§ Source information
• • • • •

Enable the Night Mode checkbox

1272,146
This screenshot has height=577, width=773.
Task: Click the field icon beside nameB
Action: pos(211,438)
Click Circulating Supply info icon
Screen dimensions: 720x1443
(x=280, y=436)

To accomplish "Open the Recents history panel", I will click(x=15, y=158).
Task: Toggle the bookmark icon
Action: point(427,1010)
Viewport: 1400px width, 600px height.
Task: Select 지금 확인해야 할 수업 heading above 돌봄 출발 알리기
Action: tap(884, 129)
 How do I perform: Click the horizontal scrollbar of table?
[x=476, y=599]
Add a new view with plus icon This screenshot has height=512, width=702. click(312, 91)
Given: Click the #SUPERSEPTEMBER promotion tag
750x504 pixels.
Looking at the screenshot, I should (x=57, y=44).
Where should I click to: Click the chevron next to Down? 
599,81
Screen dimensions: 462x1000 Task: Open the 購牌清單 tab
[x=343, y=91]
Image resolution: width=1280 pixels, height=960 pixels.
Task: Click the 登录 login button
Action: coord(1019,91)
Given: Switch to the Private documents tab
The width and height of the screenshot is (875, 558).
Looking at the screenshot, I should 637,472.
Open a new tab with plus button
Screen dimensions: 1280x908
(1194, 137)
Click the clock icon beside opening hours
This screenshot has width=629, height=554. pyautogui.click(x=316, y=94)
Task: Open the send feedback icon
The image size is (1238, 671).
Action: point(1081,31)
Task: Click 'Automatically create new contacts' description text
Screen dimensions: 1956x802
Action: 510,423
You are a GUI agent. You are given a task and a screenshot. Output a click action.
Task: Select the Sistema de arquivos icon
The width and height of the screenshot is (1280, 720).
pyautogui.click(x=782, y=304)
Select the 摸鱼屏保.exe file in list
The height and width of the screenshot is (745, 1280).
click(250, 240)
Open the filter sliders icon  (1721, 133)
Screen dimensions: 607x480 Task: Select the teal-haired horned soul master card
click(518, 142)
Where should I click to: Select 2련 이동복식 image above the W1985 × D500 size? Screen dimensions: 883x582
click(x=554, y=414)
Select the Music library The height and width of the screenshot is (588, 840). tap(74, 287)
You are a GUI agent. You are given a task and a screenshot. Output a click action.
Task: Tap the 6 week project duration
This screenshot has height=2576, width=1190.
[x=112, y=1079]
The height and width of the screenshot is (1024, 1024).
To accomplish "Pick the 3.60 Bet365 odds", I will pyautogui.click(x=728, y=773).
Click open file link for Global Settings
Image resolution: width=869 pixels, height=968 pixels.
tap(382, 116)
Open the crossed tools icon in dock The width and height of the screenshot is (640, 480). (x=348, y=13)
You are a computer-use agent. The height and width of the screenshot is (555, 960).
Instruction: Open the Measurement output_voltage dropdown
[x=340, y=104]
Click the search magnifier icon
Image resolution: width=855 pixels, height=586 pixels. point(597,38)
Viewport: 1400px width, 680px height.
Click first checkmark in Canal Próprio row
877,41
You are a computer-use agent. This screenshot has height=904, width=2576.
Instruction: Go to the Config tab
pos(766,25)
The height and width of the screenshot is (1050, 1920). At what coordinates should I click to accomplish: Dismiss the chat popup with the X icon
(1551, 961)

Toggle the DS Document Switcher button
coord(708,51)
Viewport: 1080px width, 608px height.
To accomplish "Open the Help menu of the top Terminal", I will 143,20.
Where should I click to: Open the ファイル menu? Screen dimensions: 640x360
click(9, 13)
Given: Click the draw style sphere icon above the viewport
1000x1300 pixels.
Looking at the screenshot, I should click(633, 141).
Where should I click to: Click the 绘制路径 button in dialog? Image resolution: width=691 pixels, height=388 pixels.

• • • • •

§ Work order
Your task is to repeat every entry above exactly.

§ Task response
Enable the Night Mode checkbox

1272,146
This screenshot has height=577, width=773.
Task: Click the field icon beside nameB
Action: pos(211,438)
Click Circulating Supply info icon
Screen dimensions: 720x1443
(x=280, y=436)

To accomplish "Open the Recents history panel", I will click(x=15, y=158).
Task: Toggle the bookmark icon
Action: point(427,1010)
Viewport: 1400px width, 600px height.
Task: Select 지금 확인해야 할 수업 heading above 돌봄 출발 알리기
Action: tap(884, 129)
 How do I perform: Click the horizontal scrollbar of table?
[x=476, y=599]
Add a new view with plus icon This screenshot has height=512, width=702. click(312, 91)
Given: Click the #SUPERSEPTEMBER promotion tag
750x504 pixels.
Looking at the screenshot, I should (x=57, y=44).
Where should I click to: Click the chevron next to Down? 
599,81
Screen dimensions: 462x1000 Task: Open the 購牌清單 tab
[x=343, y=91]
Image resolution: width=1280 pixels, height=960 pixels.
Task: Click the 登录 login button
Action: coord(1019,91)
Given: Switch to the Private documents tab
The width and height of the screenshot is (875, 558).
Looking at the screenshot, I should 637,472.
Open a new tab with plus button
Screen dimensions: 1280x908
(1194, 137)
Click the clock icon beside opening hours
This screenshot has width=629, height=554. pyautogui.click(x=316, y=94)
Task: Open the send feedback icon
The image size is (1238, 671).
Action: point(1081,31)
Task: Click 'Automatically create new contacts' description text
Screen dimensions: 1956x802
Action: 510,423
You are a GUI agent. You are given a task and a screenshot. Output a click action.
Task: Select the Sistema de arquivos icon
The width and height of the screenshot is (1280, 720).
pyautogui.click(x=782, y=304)
Select the 摸鱼屏保.exe file in list
The height and width of the screenshot is (745, 1280).
click(250, 240)
Open the filter sliders icon  (1721, 133)
Screen dimensions: 607x480 Task: Select the teal-haired horned soul master card
click(518, 142)
Where should I click to: Select 2련 이동복식 image above the W1985 × D500 size? Screen dimensions: 883x582
click(x=554, y=414)
Select the Music library The height and width of the screenshot is (588, 840). tap(74, 287)
You are a GUI agent. You are given a task and a screenshot. Output a click action.
Task: Tap the 6 week project duration
This screenshot has height=2576, width=1190.
[x=112, y=1079]
The height and width of the screenshot is (1024, 1024).
To accomplish "Pick the 3.60 Bet365 odds", I will pyautogui.click(x=728, y=773).
Click open file link for Global Settings
Image resolution: width=869 pixels, height=968 pixels.
tap(382, 116)
Open the crossed tools icon in dock The width and height of the screenshot is (640, 480). (x=348, y=13)
You are a computer-use agent. The height and width of the screenshot is (555, 960).
Instruction: Open the Measurement output_voltage dropdown
[x=340, y=104]
Click the search magnifier icon
Image resolution: width=855 pixels, height=586 pixels. point(597,38)
Viewport: 1400px width, 680px height.
Click first checkmark in Canal Próprio row
877,41
You are a computer-use agent. This screenshot has height=904, width=2576.
Instruction: Go to the Config tab
pos(766,25)
The height and width of the screenshot is (1050, 1920). At what coordinates should I click to accomplish: Dismiss the chat popup with the X icon
(1551, 961)

Toggle the DS Document Switcher button
coord(708,51)
Viewport: 1080px width, 608px height.
To accomplish "Open the Help menu of the top Terminal", I will 143,20.
Where should I click to: Open the ファイル menu? Screen dimensions: 640x360
click(9, 13)
Given: Click the draw style sphere icon above the viewport
1000x1300 pixels.
Looking at the screenshot, I should click(633, 141).
Where should I click to: Click the 绘制路径 button in dialog? Image resolution: width=691 pixels, height=388 pixels.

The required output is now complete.